High temperatures also melt snow and ice, important parts of the Arctic landscape for both wildlife and people. Greenland’s ice sheet lost even more mass than it gained through precipitation, prolonging a trend that started in 1998. In the Arctic Ocean, the extent of floating sea ice was the sixth-lowest it had been in the satellite record, which began in 1979.

This year, for the first time, the Arctic Report Card includes weather and climate observations from the Alaska Arctic Observatory and Knowledge Hub, a network of Iñupiat observers living on Alaska’s coast. The observers reported that multiple powerful storms hit their communities last year.
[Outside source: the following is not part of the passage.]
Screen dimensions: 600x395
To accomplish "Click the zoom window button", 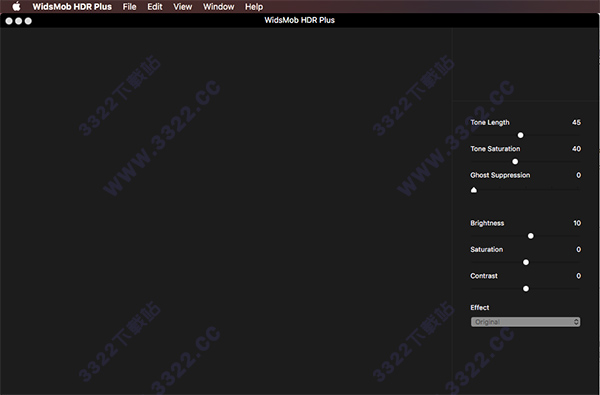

A lack of sea ice exposed the coast — including roads, buildings, community ice cellars and historic landmarks — to more damage from flooding and erosion.

“I think we lost more earth to the ocean than ever before,” Bobby Schaeffer, an observer, wrote in a message to the network in September 2022, after three powerful storms hit near his village, Kotzebue, in three months.

In October, after one such storm, Billy Adams, an observer in Utqiagvik, wrote that it was a reminder of “the true power of nature” in a message to the network. “We hope to be much more prepared as we should take notes and learn from this,” he wrote.

The inclusion of the knowledge hub in the report represents growing collaboration between Western scientists and Indigenous people with firsthand knowledge of the changing conditions in the Arctic.

“We are seeing, we are experiencing, living with the changes every day,” said Roberta Glenn-Borade, the project coordinator and community liaison for the knowledge hub, which is based at the University of Alaska Fairbanks. “But we’re still here.”

The NOAA report highlighted the fact that around the Arctic, as rising temperatures put pressure on traditional ways of life, local people are trying to take their fates into their own hands.

In Finland, Dr. Mustonen founded an organization called the Snowchange Cooperative, through which rural Finnish and Sámi communities have restored more than 86,000 acres of peatland.

Dr. Mustonen views restoring natural ecosystems as a way to not only undo past environmental damage, but also mitigate and adapt to climate change. Peatlands absorb and store large amounts of carbon dioxide, and if restored areas are big enough, they can host hundreds of bird species. The restoration work itself, he said, helps give northern communities hope.

“Now that the Arctic and the boreal is undergoing this massive shift, what can we do? And in a short window of time, where should we put our meager resources?” Dr. Mustonen asked, before answering his own questions. “Peatlands are one of the best things that you can do in a short time, because we need to keep that carbon on the ground in ways that are also empowering the villages.”

One topic of discussion at this year’s United Nations climate summit in Dubai, United Arab Emirates, has been international funding for the developing countries that are most harmed by climate change. There is a risk that the Arctic could be left out of the conversation, said Susan Natali, a senior scientist at the Woodwell Climate Research Center who also leads the Permafrost Pathways initiative. Indigenous Arctic communities are generally based in wealthier countries, but they aren’t necessarily receiving the climate-related funding they need from those federal governments, she said.

“These changes that are happening, they’re more than the graphs and the figures that we see,” said Dr. Natali, who was not involved in the Arctic Report Card. “They’re having a very severe impact on people’s health and ability to travel and ability to access subsistence resources and Indigenous ways of living.”

“There are millions of people who live in the Arctic,” she added. “They’ve been impacted by these changes for decades.”